第20話 行方不明事件の真相
多少仕方なしながらようやくけじめをつけたグレシアは、自分がなぜ行方不明の形で日本に来たのかを話し出した。
「フィフス、アンタもこの前まで魔王国にいたなら、ここ最近の軍人達の行方不明事件については知ってるわよね?」
「ああ、短期間にえらく人数が減って、好機と感じた勇者の連中がよってたかって攻めてきてたな。いちいち対応して変に疲れたもんだ。」
フィフスが愚痴を言い切ったタイミングに、グレシアは続きを言いだした。
「そのほとんどが、自分からやったものだとしたら?」
「!? まさか・・・」
フィフスは大体の筋書きが読めてきた。だからこそ驚きの表情になっていた。
「そ、この世界で契約魔人となって悪事を働いている奴らは、全員『元 魔王軍』だったってことよ。」
瓜はもちろんわかっていないよだったが、フィフスニとってはかなりの緊急事態だ。
「おいおいおいおい・・・ それがマジだってんなら、奴らは何のためにわざわざここに来てんだよ。」
「残念ながら明確な理由は不明よ。アタシも調査でかり出された時に、捕まって今に至るからね・・・」
「捕まってただ?」
フィフスからの疑問にグレシアはそっぽを向いた。その上、明らかに嫌な顔をしている。
「ええ、それで契約の魔道書に血を入れられた挙げ句そこに吸収されて、挙げ句の果てに異世界にポイ捨てされたのよ~・・・」
「お前、不憫だな・・・」
『中々キツいですね・・・』
「ウッサい!!」
わかりやすくグレシアはキレた。
「そうだよ、俺が拾ってなかったら、今頃こいつどうなってたか・・・」
「そういやお前、こんな本何で拾ったんだ?」
ジト目をしながらフィフスは平次に冷めた視線を送る。対する彼は全身から汗をかいていた。そして、細々と声を出した。
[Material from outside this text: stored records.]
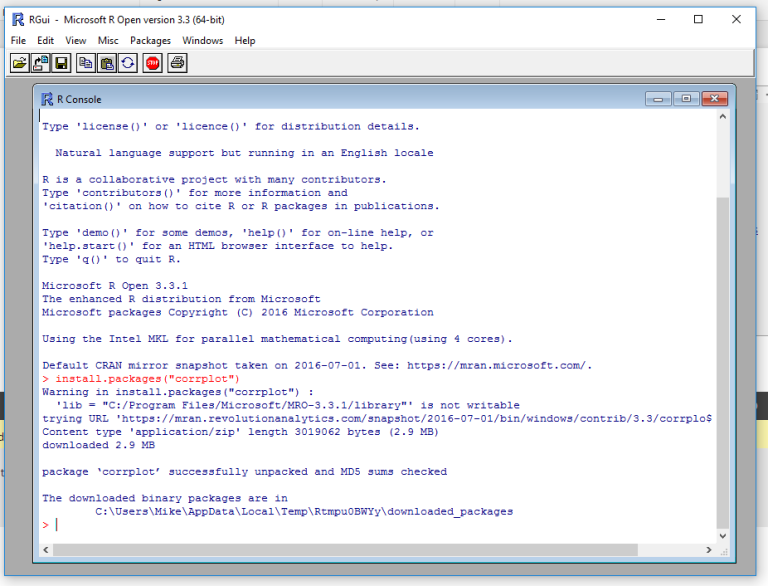This screenshot has width=768, height=586.
Task: Click the Paste clipboard icon
Action: [x=107, y=63]
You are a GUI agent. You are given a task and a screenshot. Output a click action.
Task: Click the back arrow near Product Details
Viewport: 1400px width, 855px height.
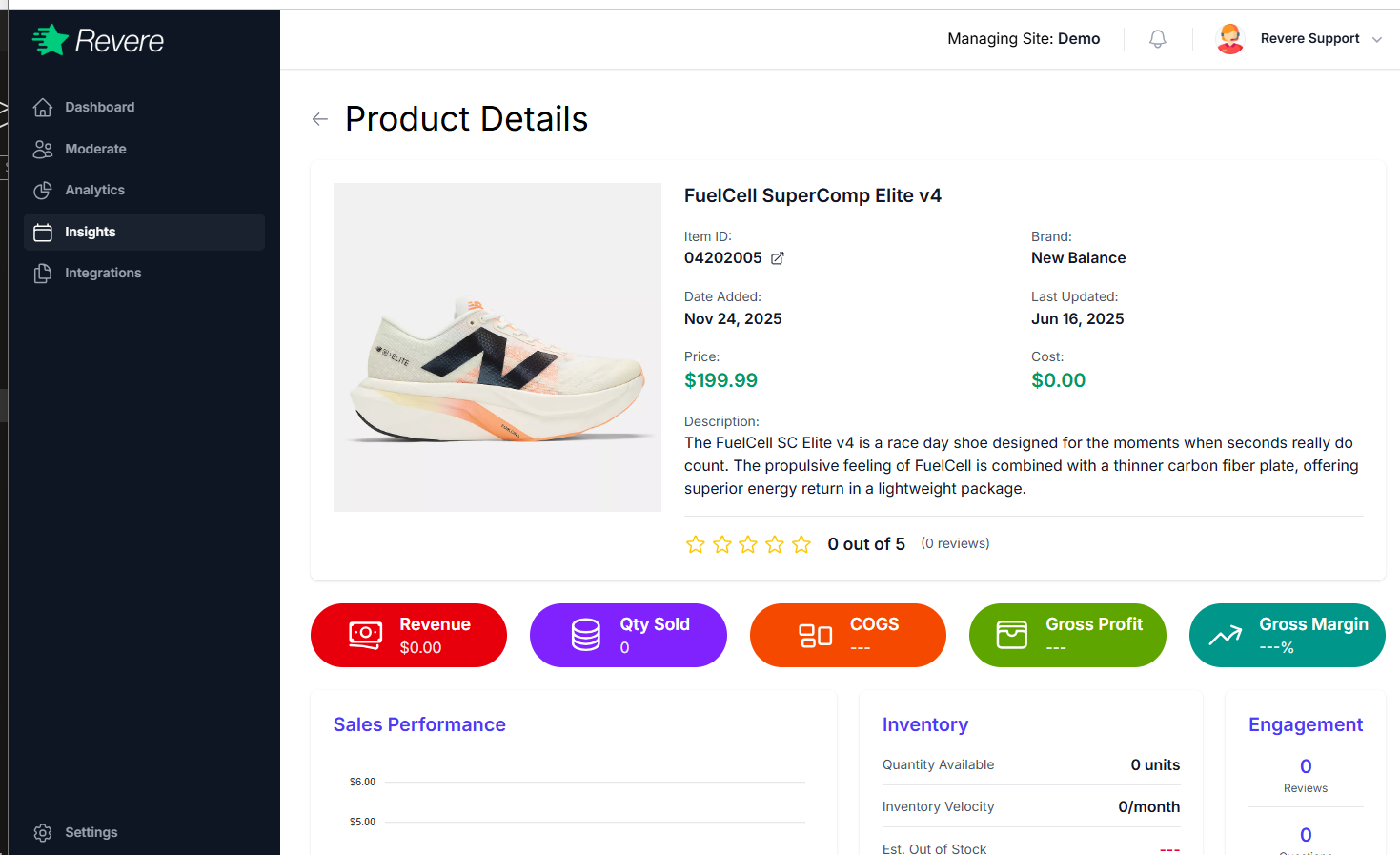(x=319, y=118)
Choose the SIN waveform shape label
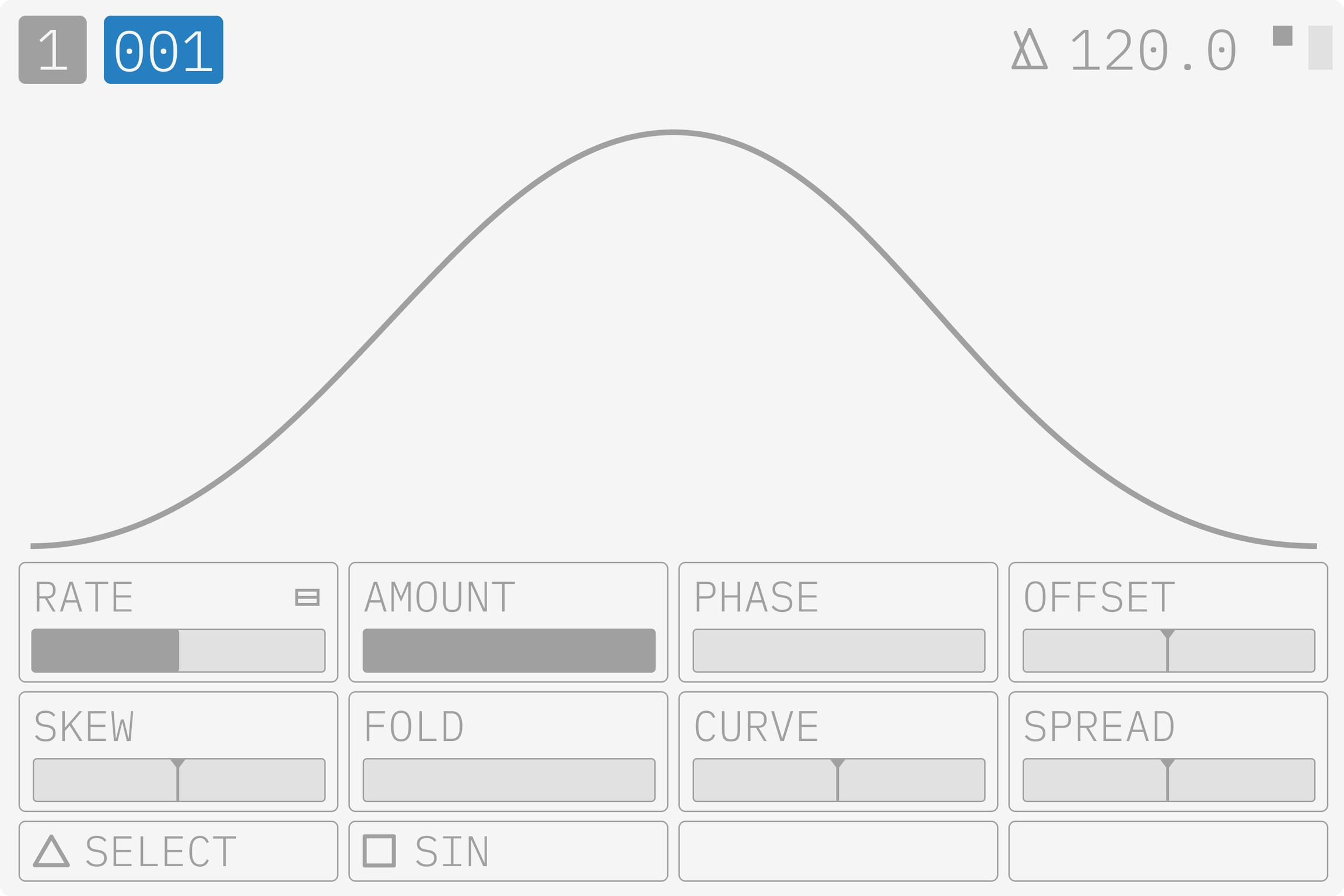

「え、いや・・・ 拾って魔法陣に触れたら、願いが叶うって分かって・・・
・・・そりゃあ願いが叶うってんならやってみたくなるだろ。」
「あ、そうか・・・」
『誰かさんと同じくらい後先を考えねえな・・・』
『とか思ってるんでしょうね・・・』
少し沈黙が流れたが、フィフスは唐突にこんなことを言い出した。
「で、お前の願いって?」
「あ、いや、そんなことは、また、今度の機会にすれば良いんじゃないのかな~・・・」
わかりやすく焦る平次。そこにグレシアはスパッ!!っと言った。
「『彼女』よ。」
「「ハッ?」」
「ちょ、言うな!!」
「『可愛い彼女が欲しい』って願いよ。アタシも最初聞いた時は呆れきったわ。」
「ナーーーーーーーーーーーーーーーーーー!!!!」
平次は瓜のいるところで自分の秘密をばらされたことにもはや絶望し、叫びきった後はその場で真っ白になって崩れ落ちた。
『終わった、デリカシーのない魔女のせいで・・・ 俺の人生終わった。』
ギリギリ正気を保っている目でフィフスを見ると、こちらを見て口を手で押さえながらメチャクチャ笑っている。本人は誤魔化しているつもりなのだろうがニヤけた目でバレバレだ。そして瓜は・・・
『や、やめてくれ・・・ 町田さん、そんな目で見ないでくれ・・・』
しかしその彼女は、皆が思っていたのとは違う反応をした。
「そう・・・ ですね・・・ 頑張ってください!!」
珍しく瓜が激励をかけたのだ。その事に三人は脳内でこう考えたのだ。
『まさか、気付いてないの!?』
『ここまで天然だと、逆に凄いな・・・』
『なんだかわからないけど、助かったっぽい?』
揃って冷や汗をかいていたが、このままの雰囲気に耐えられずフィフスは自分から言いだした。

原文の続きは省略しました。